Copy out the whole piece about discussions around the country, word for word.

*** Opening of Quoted passage ***

Discussions around the country
To find ways forward on the big challenges facing the country, we need to explore with each other what we agree on, and what we disagree on. Polling work with BritainThinks showed that we as a nation think health and care and opportunities for struggling families were the country’s most important concerns, and immigration was our most divisive.
So we travelled the country to understand what’s driving this – talking to individuals, pulling together groups of people for a chat and, eventually, holding some more formal discussions to see what everyone thought.
Almost everyone we spoke recognised the pressures on our health and care services and knew they would only increase as we have an ageing population. It became clear that we’re deeply attached to the promise of free care at the point of use, but we know we all have to chip in to make that possible. The disagreements begin when we start to think about who should be paying and how.
We see health and care as being part of the deal we made as a society – that we’d care for each other from cradle to grave. We know how the treatments provided by the NHS are funded. But we’re less clear how the care we receive as we approach the end of life is structured and funded. There’s a disconnect, and – as Covid-19 proved – that’s causing dangerous problems.
When it comes to poverty and opportunity, we’re increasingly aware of the signs of hardship, from street homelessness to foodbanks. We’re afraid that this is getting worse and we’re not happy living in a society where that’s happening. We generally agree on the opportunities that are needed – skills, jobs, training, help with childcare.
Immigration was the most divisive of the three themes – so divisive that people were wary about discussing the topic. While there were different views about what our priorities should be for a future immigration system, there was widespread (although not uniform) support for us having greater control – whether that meant controlling skilled immigration or ensuring the fair treatment of refugees.

*** Close of Quoted passage ***
*** Opening of Given data ***

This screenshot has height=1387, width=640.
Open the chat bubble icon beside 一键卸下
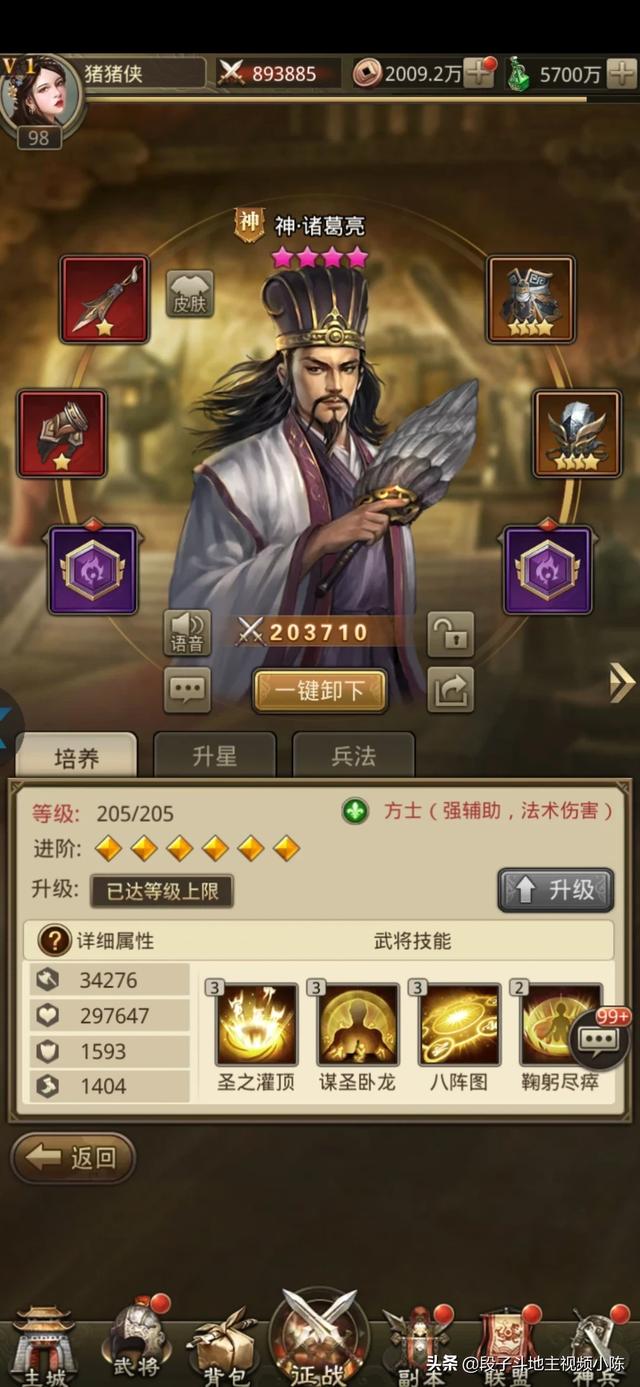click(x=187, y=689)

*** Close of Given data ***

(The answer):
Discussions around the country
To find ways forward on the big challenges facing the country, we need to explore with each other what we agree on, and what we disagree on. Polling work with BritainThinks showed that we as a nation think health and care and opportunities for struggling families were the country’s most important concerns, and immigration was our most divisive.
So we travelled the country to understand what’s driving this – talking to individuals, pulling together groups of people for a chat and, eventually, holding some more formal discussions to see what everyone thought.
Almost everyone we spoke recognised the pressures on our health and care services and knew they would only increase as we have an ageing population. It became clear that we’re deeply attached to the promise of free care at the point of use, but we know we all have to chip in to make that possible. The disagreements begin when we start to think about who should be paying and how.
We see health and care as being part of the deal we made as a society – that we’d care for each other from cradle to grave. We know how the treatments provided by the NHS are funded. But we’re less clear how the care we receive as we approach the end of life is structured and funded. There’s a disconnect, and – as Covid-19 proved – that’s causing dangerous problems.
When it comes to poverty and opportunity, we’re increasingly aware of the signs of hardship, from street homelessness to foodbanks. We’re afraid that this is getting worse and we’re not happy living in a society where that’s happening. We generally agree on the opportunities that are needed – skills, jobs, training, help with childcare.
Immigration was the most divisive of the three themes – so divisive that people were wary about discussing the topic. While there were different views about what our priorities should be for a future immigration system, there was widespread (although not uniform) support for us having greater control – whether that meant controlling skilled immigration or ensuring the fair treatment of refugees.